Mona, chief executive of the World Golf Foundation, which commissioned the survey.

“Among the charities we surveyed, 60 percent said the tournaments they run were extremely or very important to their success.”

While this weekend almost every golfer will be watching what happens at the conclusion of the United States Open at Pinehurst, in North Carolina, few of those golfers will play in even an amateur tournament this year, Mr. Mona said. But they are likely to play in a charity  tournament; 12 million golfers played in one in 2011, a number Mr. Mona called significant, given that only 25 million people play the game.

And golfers as a whole are affluent and older, which makes them an attractive group for nonprofits soliciting donations.

For the nonprofits, the lure of a day of golf with friends or business contacts at a nice course they couldn’t play otherwise is driving donations to and awareness about these organizations, even those not typically associated with sporting events.

Take Lincoln Center, that bastion of high culture in New York City. It will host its third annual golf tournament at the end of the month, having raised nearly a half-million dollars at each of its two previous events. “We went out to new people and they have come back year after year,” said Arlene Graime, director of the Lincoln Center Corporate Fund, which raises unrestricted money to be used by the 10 organizations that are part of Lincoln Center. “Now they’re involved and engaged at Lincoln Center. It was a great way to promote the mission of our organization.”

Like many organizations where golf isn’t an obvious outlet for fund-raising, Lincoln Center started the tournament at the suggestion of a board member who then did yeoman’s work to get friends and associates to attend and donate. For Lincoln Center, it was Keith T. Banks, president of U.S. Trust, a private wealth management division of Bank of America.

“He had played in many charity outings and we wanted to come up with a new idea that would generate additional revenue,” Ms. Graime said

In the case of the Jonas Center, George Fox, president of Titan Advisors, a firm that invests in hedge funds, offered to help. “We were having a board meeting and one of our new board members said, ‘Everyone here is so profoundly involved in nursing and I would love to be productive and helpful but I don’t know a lot about all the different issues in nursing,’ ” Mrs. Jonas said. “But he said, ‘I am good at golf and I could throw a golf tournament for you.’ ”

Mr. Fox’s membership at Stanwich helped the group gain entry, and he helped bring in sponsors. The costs of the event were underwritten by the Jonases and an anonymous donor so all the money raised went to the charity. This year’s event raised $45,000 more than last year.

Yet these tournaments are not simple to organize.

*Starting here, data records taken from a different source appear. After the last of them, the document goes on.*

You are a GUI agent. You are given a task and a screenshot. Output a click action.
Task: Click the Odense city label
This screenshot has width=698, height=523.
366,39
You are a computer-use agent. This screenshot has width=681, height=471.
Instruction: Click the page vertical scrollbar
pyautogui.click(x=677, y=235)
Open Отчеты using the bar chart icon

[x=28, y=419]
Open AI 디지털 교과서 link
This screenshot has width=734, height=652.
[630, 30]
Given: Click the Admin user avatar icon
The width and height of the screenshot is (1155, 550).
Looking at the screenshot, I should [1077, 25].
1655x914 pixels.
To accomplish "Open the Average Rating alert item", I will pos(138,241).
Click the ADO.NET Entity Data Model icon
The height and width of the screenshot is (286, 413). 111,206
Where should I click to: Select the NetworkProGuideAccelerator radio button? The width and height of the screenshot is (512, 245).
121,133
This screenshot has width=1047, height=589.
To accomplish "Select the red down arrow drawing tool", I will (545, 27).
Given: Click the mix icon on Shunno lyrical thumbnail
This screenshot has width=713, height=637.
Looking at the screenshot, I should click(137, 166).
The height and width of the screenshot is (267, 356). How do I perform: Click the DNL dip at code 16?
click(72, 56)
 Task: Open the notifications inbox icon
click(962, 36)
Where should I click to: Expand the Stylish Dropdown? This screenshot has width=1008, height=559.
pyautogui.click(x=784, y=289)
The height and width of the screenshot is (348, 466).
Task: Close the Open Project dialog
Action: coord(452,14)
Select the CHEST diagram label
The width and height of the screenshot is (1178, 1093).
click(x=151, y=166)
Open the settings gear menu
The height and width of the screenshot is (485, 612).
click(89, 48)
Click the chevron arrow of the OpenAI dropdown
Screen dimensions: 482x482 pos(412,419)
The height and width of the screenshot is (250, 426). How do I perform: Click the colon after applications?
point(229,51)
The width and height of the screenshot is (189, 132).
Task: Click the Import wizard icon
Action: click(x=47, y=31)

And it can be easy for nonprofits to be blinded by the sums raised at the high end of charity golf, which can top $1 million per tournament. The usual reality is less. The National Golf Foundation report found that the average amount per tournament was $26,300 — not chump change but not a great return on investment either.

There are, after all, a lot of costs involved. The first is securing a course. The opportunity to play a famous course, like Winged Foot or Baltusrol, is a draw for golfers. But while a board member can open the door to a private club, the charity still has to pay for greens fees, carts or caddies, and two to three meals for the players. Making the dinner enough of a draw to stay after five hours of golf is important since there are often live auctions that raise more money.

Another cost is the gift bag, which can range from golf balls and hats to nicer items of clothing, sunglasses or glassware. Nicole Garwood, who runs an event planning company, said budgeting $200 per person ensured a good gift. If the budget is lower, she said a group should focus on one nice item.

“Most people have 25 golf shirts in their closet with a logo on them,” she said. “Do they wear them?”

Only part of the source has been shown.